Since you are new and are missing the point, just this time, I will try to be more clear than pleasant. - PLEASE JUST KEEP IT STOCK THEN! You do not need to make life complicated and mess up a stock car for no real gains.

Here are some details and good reasons why, besides federal emissions laws say do not remove smog parts-

If you are still not looking to modify the car, just put the long belt back on the pump and put new high flow cats on. Your problem should be fixed and look almost stock with a few more HP. I think the after market cats should free up more power than the air pump eats. Then you do not have to mess with the computer that Ford made work pretty darn well with the factory parts. If you are not planning on modifying the car a lot, if at all, there is no need to twerk with reprogramming the computer or replacing it. The computer tweaking needed to ditch the pump and use newer cats is a tremendous, tail chasing waste of time and money. What will you gain without a speed boat load of performance parts and a racing type set up? Neither the air pump nor the cats are eyesores as they are both tucked out of the way. Pypes brand cats are even stainless and I bet could be polished. It is not a big deal to fix the air pump codes your car is popping. The air pump system is simple to fix if it is all there. A catted H/X pipe (and cleaning the crossover tube if a code is still there, and then chasing cracked vac lines if that still does not do it) is a lot easier than rewiring for a Mega Squirt or a later stock style (but more powerful) computer and making it work with wide band O2 sensors. If you think it is truly easy to program one of these systems, you might have been born after the year 2000 with a computer in your hands. (Your poor Mama!) These systems can be learned, but it is not worth time just to a kill a couple of codes. And a little better gas mileage will never pay for the new computer system in an almost classic convert.

Listen to @jrichker. he will save you money and frustration just because he's a nice guy!

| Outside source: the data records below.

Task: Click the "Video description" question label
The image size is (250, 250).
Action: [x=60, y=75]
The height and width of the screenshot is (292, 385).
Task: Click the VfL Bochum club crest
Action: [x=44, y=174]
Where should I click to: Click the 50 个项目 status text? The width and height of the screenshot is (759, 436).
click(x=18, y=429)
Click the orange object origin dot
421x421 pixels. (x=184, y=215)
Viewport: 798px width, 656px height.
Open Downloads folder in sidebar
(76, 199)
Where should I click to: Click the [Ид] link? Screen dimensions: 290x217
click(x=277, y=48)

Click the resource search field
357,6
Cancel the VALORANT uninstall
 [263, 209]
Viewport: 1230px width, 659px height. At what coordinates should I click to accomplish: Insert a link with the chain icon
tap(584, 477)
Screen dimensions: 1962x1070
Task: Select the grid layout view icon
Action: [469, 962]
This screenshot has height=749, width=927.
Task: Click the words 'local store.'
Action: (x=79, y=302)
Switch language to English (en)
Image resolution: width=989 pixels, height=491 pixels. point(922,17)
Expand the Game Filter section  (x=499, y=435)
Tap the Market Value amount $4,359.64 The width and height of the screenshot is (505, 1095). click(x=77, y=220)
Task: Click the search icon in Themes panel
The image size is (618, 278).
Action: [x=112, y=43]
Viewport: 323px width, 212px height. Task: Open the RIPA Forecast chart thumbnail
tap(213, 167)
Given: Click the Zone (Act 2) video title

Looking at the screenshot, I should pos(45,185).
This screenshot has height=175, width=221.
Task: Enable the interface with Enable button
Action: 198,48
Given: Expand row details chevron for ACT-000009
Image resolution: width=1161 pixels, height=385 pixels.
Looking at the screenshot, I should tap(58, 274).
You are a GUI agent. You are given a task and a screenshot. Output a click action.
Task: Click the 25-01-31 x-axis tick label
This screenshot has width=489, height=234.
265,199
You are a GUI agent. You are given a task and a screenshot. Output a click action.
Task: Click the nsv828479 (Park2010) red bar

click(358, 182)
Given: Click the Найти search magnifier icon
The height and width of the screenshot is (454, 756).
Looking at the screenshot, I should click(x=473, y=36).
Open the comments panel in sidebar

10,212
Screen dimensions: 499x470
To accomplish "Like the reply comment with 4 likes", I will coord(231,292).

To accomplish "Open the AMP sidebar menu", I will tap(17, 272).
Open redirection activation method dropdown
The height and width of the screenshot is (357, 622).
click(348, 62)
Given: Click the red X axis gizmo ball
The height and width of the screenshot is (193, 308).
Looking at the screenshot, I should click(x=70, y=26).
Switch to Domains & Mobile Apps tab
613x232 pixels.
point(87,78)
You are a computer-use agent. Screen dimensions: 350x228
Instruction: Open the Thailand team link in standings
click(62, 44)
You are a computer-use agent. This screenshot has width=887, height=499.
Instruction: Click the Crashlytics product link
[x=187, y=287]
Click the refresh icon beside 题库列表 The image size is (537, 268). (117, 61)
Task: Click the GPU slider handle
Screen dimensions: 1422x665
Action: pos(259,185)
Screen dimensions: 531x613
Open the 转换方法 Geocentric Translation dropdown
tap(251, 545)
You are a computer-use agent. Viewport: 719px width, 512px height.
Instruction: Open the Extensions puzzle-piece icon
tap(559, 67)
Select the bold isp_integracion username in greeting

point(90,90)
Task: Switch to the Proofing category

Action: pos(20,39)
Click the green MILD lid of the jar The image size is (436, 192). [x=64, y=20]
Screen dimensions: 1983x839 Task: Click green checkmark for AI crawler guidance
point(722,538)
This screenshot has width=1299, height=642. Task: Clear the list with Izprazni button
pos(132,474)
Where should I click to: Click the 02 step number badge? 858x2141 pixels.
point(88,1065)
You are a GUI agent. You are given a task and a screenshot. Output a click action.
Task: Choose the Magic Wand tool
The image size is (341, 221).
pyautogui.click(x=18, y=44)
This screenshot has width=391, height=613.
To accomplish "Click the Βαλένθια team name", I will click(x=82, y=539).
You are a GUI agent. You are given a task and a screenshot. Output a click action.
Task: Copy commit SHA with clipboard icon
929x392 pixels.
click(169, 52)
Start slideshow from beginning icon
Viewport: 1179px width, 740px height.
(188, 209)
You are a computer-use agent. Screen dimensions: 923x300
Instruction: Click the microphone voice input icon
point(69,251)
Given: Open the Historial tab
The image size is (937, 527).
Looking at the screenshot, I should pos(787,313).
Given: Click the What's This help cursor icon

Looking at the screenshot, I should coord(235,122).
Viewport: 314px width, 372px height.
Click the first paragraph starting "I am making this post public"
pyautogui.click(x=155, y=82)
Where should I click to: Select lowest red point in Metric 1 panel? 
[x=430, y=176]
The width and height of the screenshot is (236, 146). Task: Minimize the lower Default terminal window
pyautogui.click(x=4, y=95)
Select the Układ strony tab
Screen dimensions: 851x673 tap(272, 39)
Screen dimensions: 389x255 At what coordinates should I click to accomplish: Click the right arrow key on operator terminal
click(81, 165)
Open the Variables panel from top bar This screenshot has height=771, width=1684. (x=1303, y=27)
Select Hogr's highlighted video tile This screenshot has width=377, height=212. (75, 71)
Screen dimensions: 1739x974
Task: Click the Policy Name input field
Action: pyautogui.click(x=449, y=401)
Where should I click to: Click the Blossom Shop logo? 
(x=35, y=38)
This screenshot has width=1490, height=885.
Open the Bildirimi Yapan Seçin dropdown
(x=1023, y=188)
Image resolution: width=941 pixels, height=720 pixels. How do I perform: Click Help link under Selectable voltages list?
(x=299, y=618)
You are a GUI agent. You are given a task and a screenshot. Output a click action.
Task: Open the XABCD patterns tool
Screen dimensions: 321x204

I have printed and notebooked many of his help guides because they are better than any manual I can buy!!
Listen to @Gearbanger 101. When he reads the whole thing, he is right on too.
@89oem is looking out for you.
To paraphrase both Grandpas, If it isn't broke, DON'T fix it.
This can be the most helpful site you will find for Mustangs, but fools tend not to be harbored. (Search for missing lug nuts for a amazing read!) Do not be one of them.

I will try to be more concise and polite next time.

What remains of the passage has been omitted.